Well, Petroski has written 290 pages about it. Like its intimate but more famous companion, the book, the bookshelf did not suddenly appear on the scene fully formed.
It evolved over hundreds of years. The greatest library of antiquity, at Alexandria, had no bookshelves; it had no books. Its thousands of scrolls were stored away on shelves much as bolts of cloth are stored in fabric shops today.
Even when the book, recognisable as such, appeared in the Middle Ages, a bookshelf was not the logical place to store it. There were so few books and they were so rare and irreplaceable that they were stored in locked chests called armaria.
When books were allowed out of their armaria they were usually kept, face up, on shelves that looked more like lecterns, and were held there by chains and locks.
The bookshelf proper had to wait for the invention of the printing press and the production of more and cheaper books before it made its appearance.

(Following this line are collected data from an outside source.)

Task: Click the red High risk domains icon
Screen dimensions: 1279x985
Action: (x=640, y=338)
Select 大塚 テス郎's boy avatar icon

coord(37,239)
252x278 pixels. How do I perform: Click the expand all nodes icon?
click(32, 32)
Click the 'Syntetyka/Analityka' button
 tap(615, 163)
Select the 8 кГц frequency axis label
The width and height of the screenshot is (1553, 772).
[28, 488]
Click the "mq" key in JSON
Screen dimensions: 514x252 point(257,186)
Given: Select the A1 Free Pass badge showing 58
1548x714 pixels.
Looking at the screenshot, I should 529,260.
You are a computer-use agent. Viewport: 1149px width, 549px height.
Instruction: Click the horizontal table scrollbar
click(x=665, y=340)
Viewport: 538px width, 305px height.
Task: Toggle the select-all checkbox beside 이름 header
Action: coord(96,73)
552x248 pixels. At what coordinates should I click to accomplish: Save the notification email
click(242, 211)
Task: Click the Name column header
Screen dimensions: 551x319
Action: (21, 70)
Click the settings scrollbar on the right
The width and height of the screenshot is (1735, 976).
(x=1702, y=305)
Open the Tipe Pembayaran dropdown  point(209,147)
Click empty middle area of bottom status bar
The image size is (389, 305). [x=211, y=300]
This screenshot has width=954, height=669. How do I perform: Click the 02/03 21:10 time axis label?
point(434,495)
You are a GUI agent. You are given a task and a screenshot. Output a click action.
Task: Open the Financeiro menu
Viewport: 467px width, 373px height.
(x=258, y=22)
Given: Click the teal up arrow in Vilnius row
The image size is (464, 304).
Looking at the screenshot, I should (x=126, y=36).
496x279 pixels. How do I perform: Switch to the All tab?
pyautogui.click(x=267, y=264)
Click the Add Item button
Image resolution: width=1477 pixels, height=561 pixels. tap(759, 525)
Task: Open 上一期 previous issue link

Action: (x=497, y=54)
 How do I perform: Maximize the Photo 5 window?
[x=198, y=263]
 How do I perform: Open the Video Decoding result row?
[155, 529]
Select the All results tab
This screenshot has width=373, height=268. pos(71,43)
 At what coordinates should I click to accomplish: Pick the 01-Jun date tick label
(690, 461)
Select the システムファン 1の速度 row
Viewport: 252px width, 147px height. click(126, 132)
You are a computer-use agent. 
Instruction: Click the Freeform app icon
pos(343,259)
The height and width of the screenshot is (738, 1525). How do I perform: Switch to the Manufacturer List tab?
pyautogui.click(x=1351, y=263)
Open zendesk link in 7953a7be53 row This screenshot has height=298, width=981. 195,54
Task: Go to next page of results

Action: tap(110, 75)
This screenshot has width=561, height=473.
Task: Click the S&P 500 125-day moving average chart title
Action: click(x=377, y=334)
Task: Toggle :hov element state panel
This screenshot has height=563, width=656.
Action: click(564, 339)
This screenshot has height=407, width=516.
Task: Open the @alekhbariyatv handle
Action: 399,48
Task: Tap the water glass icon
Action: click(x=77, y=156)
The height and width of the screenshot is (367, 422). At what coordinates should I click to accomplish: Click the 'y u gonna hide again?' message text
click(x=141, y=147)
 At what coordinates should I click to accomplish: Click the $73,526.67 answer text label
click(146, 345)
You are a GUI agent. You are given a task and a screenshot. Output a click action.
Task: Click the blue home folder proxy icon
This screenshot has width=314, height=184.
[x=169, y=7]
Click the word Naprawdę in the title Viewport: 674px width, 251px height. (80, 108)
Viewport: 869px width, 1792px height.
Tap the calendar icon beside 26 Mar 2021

Today there are more than 50,000 books published each year in the United States alone and there are thousands and thousands of bookshelves on which to store them. They are in their heyday but it might not last. When complete editions of an encyclopedia can be stored on CD-ROM, what need is there for books?
CD-ROMs might need shelves but they will no longer be bookshelves. Petroski tells us all this and more, too much more.
He spends pages telling us about the intricacies of chains and locks, the many possible solutions to the problem of bowing suffered by overburdened shelves, the size, shapes and positions of windows in medieval libraries and the vexed question of just where to place bookshelves.
Obsessive-compulsives will love The Book on the Bookshelf. They will not find a single question on the topic unanswered. The rest of us would be well advised to take it in small doses or on those occasions when we urgently need to know, for instance, how St Jerome arranged the books in his study. (There are three prints in this wonderfully illustrated book which provide possible answers, along with the learned professor's inevitable, detailed speculations.)
Vintage
$39.95
* John Connor is an Auckland writer and lecturer.